忍冬的未来,温彩一早就打算好了,要让她做徐氏的副手,代徐氏巡视生意等。
寅时二刻,温彩等人出行了,从京城到西山县约有近二百里的路,若是坐车,得五六个时辰,也就是说,待晚上时他们就能抵达西山县。
*
黄昏,温青从军中归来。
徐氏备了饭菜等他。
一进门就把斗篷解下,道:“温翠与任其修的婚期订了,冬月十八。”
徐氏道:“不到一月了。”
徐太太道:“她的嫁妆良田、铺子都是备好的,再备两套头面首饰,不用太好的,就备一套纯银的,再陪嫁一套像样的春裳,这样放到一处体面得很;备一套银质红珊瑚的,又置一套春裳。”
她说的是下头放春裳,上头用漂亮的锦盒装首饰,只用红绸简单一结就算一抬,明眼人一瞧就知道那盒子里装的是首饰,也很体面。这种做法是小户人家嫁女的规矩。
徐太太又道:“另备四匹茧绸拢成一抬,四匹随常花布拢成一抬,再备一床百子千孙被、一张大红绣帐、百子千孙绣枕、床单就可置成一抬,再备富贵长春的一套也能算作一抬,如此一来就是体面的六抬了,再备一套锅碗拢成一抬,铜镜、妆台、妆盒又拢成一抬,便是体体面面的八抬。
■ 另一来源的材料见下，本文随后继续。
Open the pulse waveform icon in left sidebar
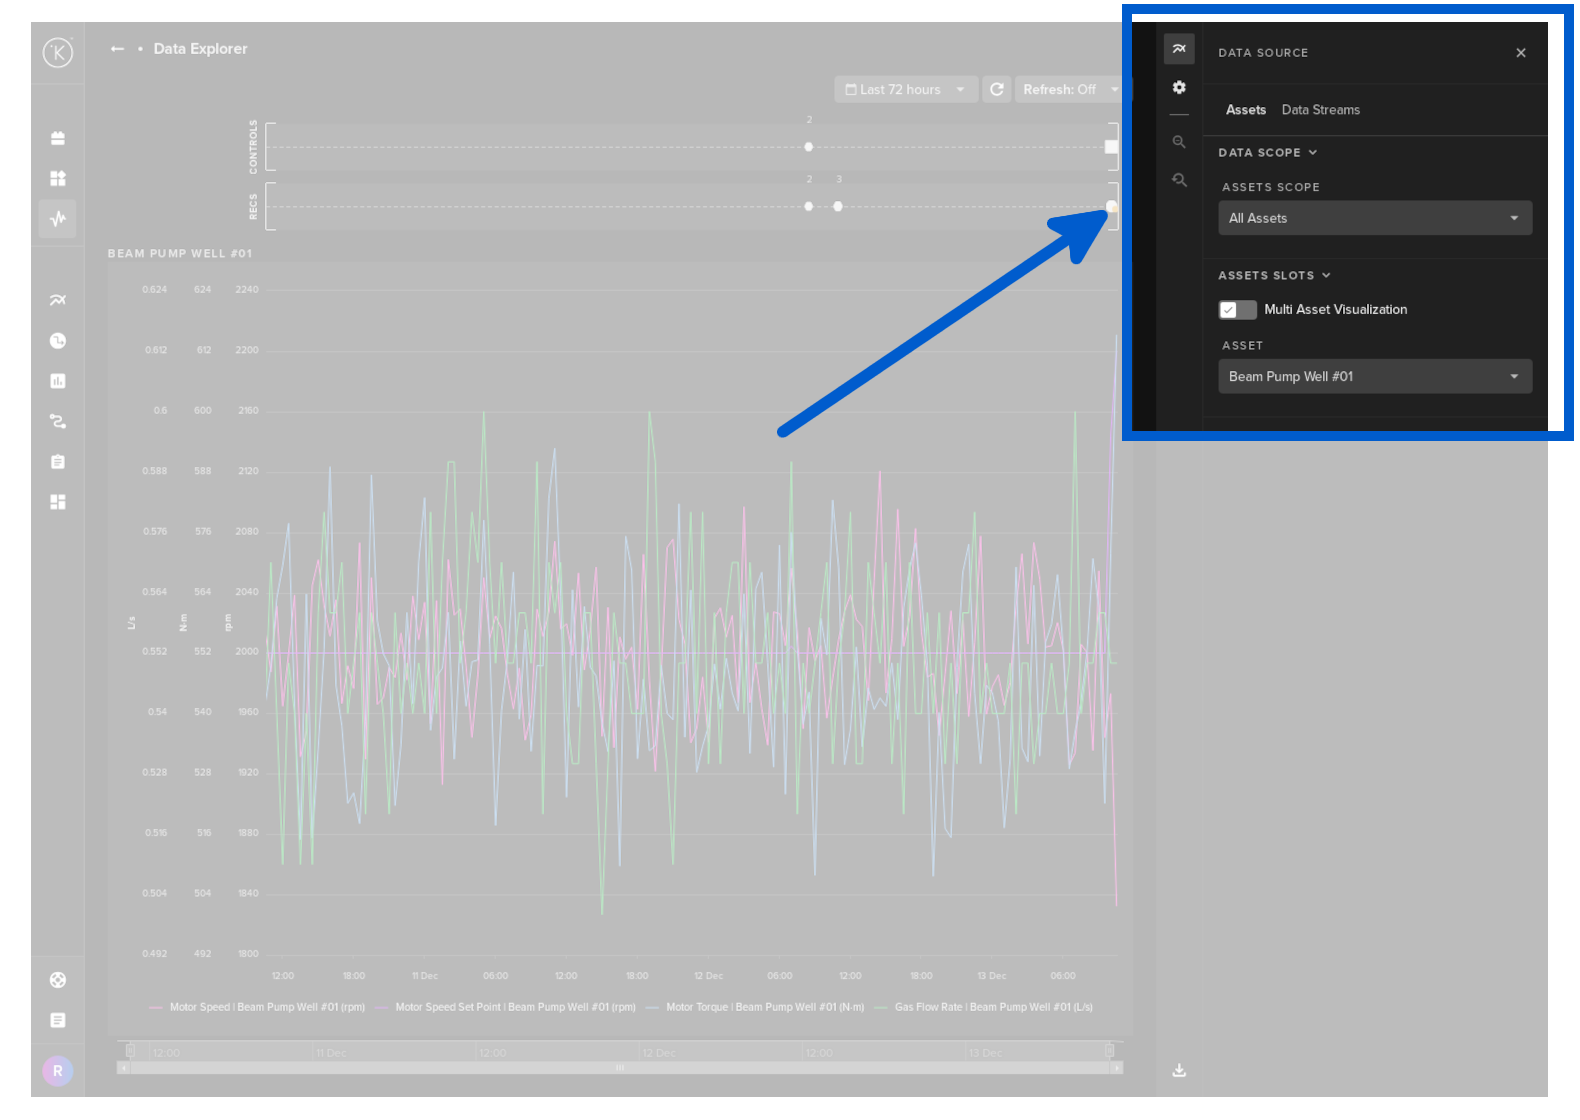 click(x=58, y=218)
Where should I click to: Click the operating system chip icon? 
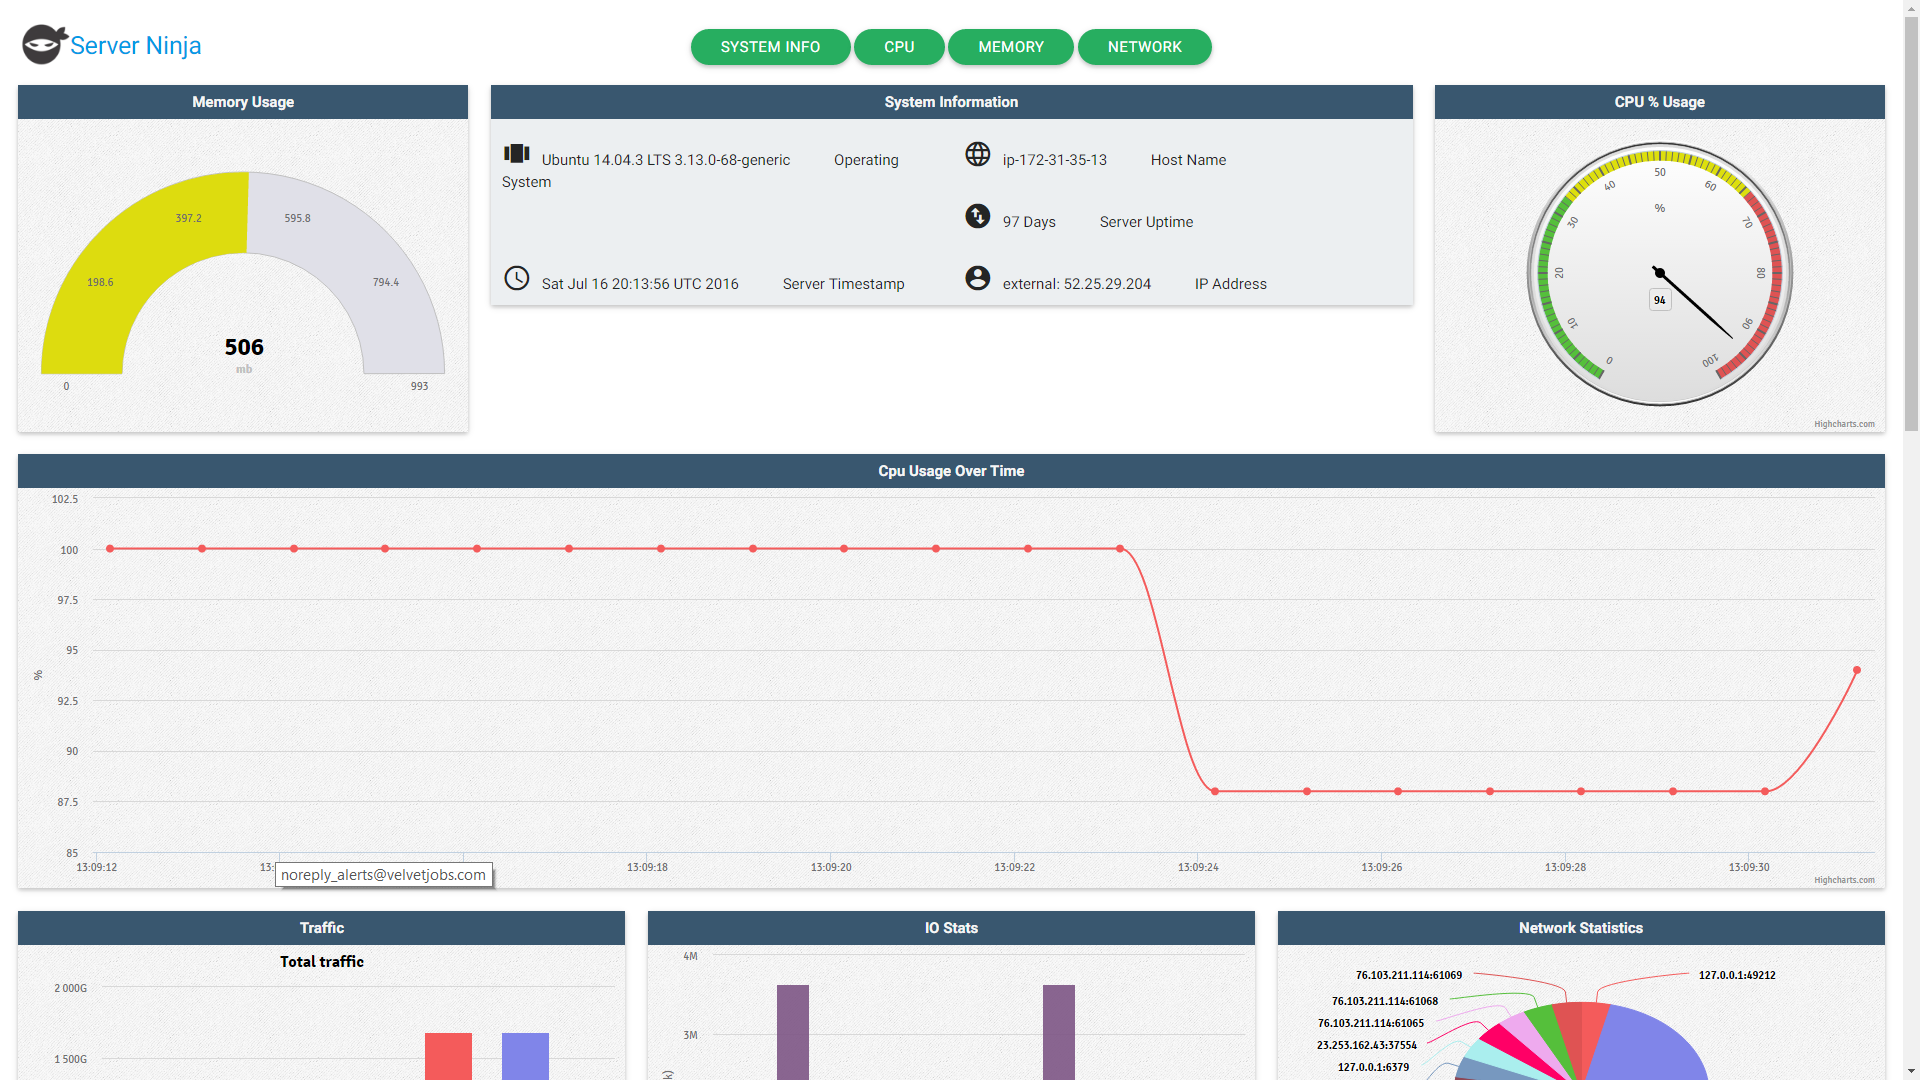[x=516, y=154]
”
徐太太说的是照小户人家的样子备,温翠嫁的原就是小户人家,这在庶女里头算是体面的了。
徐氏没吱声,直等温青发话。
徐太太又道:“如果这样的八抬少了,可以送两石粮食,一石大米,一石白面。”
温青微微凝眉。
徐氏道:“娘,这是在京城,不是北疆。在北疆,送粮食算是最体面的,可这里不一样。”一想到送了那么多东西,还要备粮食,徐氏就一阵肉疼。
温青想了一阵,“我们这里预备了八抬,温府那边总有四抬吧?”
徐太太道:“还真怪了,前一阵子,温二爷隔三岔五地就往咱们府里来,有大半月没瞧他上门,连温二\奶奶也不登门。”
温墨正一门心思想与冷昭结亲,因温青与冷昭不和,生怕惹了嫌隙也不登门了,亲哥哥竟比不得一个外人。
温青冷笑。“回头,遣个下人问问,就说我们这边预备了八抬陪奁,问那边预备几抬?岳母早早着人把陪奁都拢好,列好清单,冬月初十就送到温府去。”
徐太太道:“明儿我就和兰香把这东西都备好。”
温青问:“妹妹走了有五天吧?”
徐氏轻轻柔柔地道:“有五天了,走的时候与我说了,给温家族人的接济也得照例送去,得把那边的事打理好了才回来。”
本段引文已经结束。